Waco’s Lessons for the Oregon Militia Standoff
More than two decades ago, federal agents faced off against the Branch Davidians, who were holed up inside a compound, with devastating results. Could the same happen today in Oregon?
“It can escalate to a violent situation very quickly when you have armed groups that are willing to die for their cause,” said McLennan County Sheriff Parnell McNamara, who was a U.S. marshal in the 1993 standoff at a Branch Davidian Complex outside Waco, Texas.
“We had no idea it was going to end up in a shootout.”
The Feb. 28 shooting killed six Branch Davidians and four Bureau of Alcohol, Tobacco, and Firearms agents. Sixteen more agents were wounded, and three helicopters were hit by gunfire and forced to land. What followed was a 51-day siege at the compound and an April inferno that burned 76 people alive, including 21 children.
The now-infamous cult’s leader, David Koresh, was known for claiming a divine right to have sex with girls in the community as young as 10 years old. When officials moved in on the Branch Davidians to serve search and arrest warrants, the shooting erupted. By mid-April, the blaze would kill nearly everyone inside, including Koresh (real name: Vernon Howell).

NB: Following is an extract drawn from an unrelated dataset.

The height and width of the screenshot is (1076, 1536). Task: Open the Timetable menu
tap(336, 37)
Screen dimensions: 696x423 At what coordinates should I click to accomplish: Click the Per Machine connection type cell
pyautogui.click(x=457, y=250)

“It was a very sad situation,” McNamara said.
For law enforcement officials who worked at the compound in those days, the possibility of a violent end to Oregon’s current armed standoff, in which a group of protesters are occupying a federal building, seems far too real.

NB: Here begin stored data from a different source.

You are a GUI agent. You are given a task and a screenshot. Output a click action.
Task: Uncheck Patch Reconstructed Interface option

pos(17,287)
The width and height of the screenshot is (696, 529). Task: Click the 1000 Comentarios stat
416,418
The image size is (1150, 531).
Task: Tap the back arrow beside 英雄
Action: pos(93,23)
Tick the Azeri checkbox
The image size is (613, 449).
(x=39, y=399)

For all their differences, the two standoffs have striking similarities: federal officials working to figure out how to end it peacefully, locals unsure what to make of the situation, those inside saying they’re willing to die for their cause, and members of the press camping out waiting for the next development.
Ammon and Ryan Bundy, the sons of Nevada rancher and anti-Bureau of Land Management protester Cliven Bundy, are leading the occupation inside a wildlife refuge 30 miles outside the town of Burns. Ammon Bundy claims the group—who now call themselves Citizens for Constitutional Freedoms—will stay there for months, if necessary. Wednesday marked the fourth day of the occupation. The Malheur National Wildlife Refuge is a symbol of the federal land preservation policy that Bundy’s group is protesting, and he reportedly takes issue with federal control of the large swaths of land in the area.
“It’s the responsibility of the folks on the outside to make good decisions,” said Larry Lynch, who handled hostage negotiations with Koresh during the siege. Lynch was a lieutenant with the McLennan County Sheriff’s Office in 1993, and he went on to become sheriff before retiring in 2012.
Lynch, who negotiated the cease-fire that allowed ATF agents to retrieve their wounded during the first shooting, stressed that in any standoff, the armed subjects hold the tactical power.
“They’re the ones that are driving that train,” he said.
“When I sent troops into harm’s way, I wanted to make sure I had every advantage,” Lynch added, explaining why patience is necessary in a standoff like the one near Waco. “If we didn’t have an advantage, we would back out.”
McNamara said he would tell any officials involved in a large-scale armed standoff today: “You need to be prepared for the worst-case scenario, and you need to be prepared if it’s a siege to wait it out.”
He added, “Hindsight’s 20/20. Nobody expected for [the Davidians] to open fire on ATF agents like they did.”
In a Texas Observer interview that marked the 20th anniversary of the siege, FBI agent Byron Sage noted, “[The Davidians] had an advantage because they were in a position of tactical superiority—in the building, concealed, and firing out the windows.”
That advantage seems strikingly similar to a scenario in which armed protesters whom federal agents seek to negotiate with occupy a building.
“Nobody had any idea it would be as long as it was or as deadly as it was,” Sage, who worked with Lynch in negotiations with Koresh, told the Observer. “I was fatigued emotionally, psychologically, physically.”
Lynch said they were all surprised when the group set fire to the complex instead of coming out.
“Vernon Howell had tremendous control over that group of people,” Lynch said. “When you allow your children to be herded into a room and to die, that’s saying something.”
More protesters are reportedly heading to Oregon, where Ammon Bundy and at least 20 others remain in the building, which was closed for the holidays when the protest began.
It’s not clear how many so-called militiamen are now with Bundy, who told a CNN reporter that divulging the number at this point would jeopardize “operational security.”
Lynch said, “It’s always the goal of law enforcement to end a situation peacefully. That’s not always the goal of the people inside.”
One of the Oregon protesters, who would only identify himself as “Captain Moroni,” told an Oregon Public Broadcasting reporter, “I didn’t come here to shoot. I came here to die.”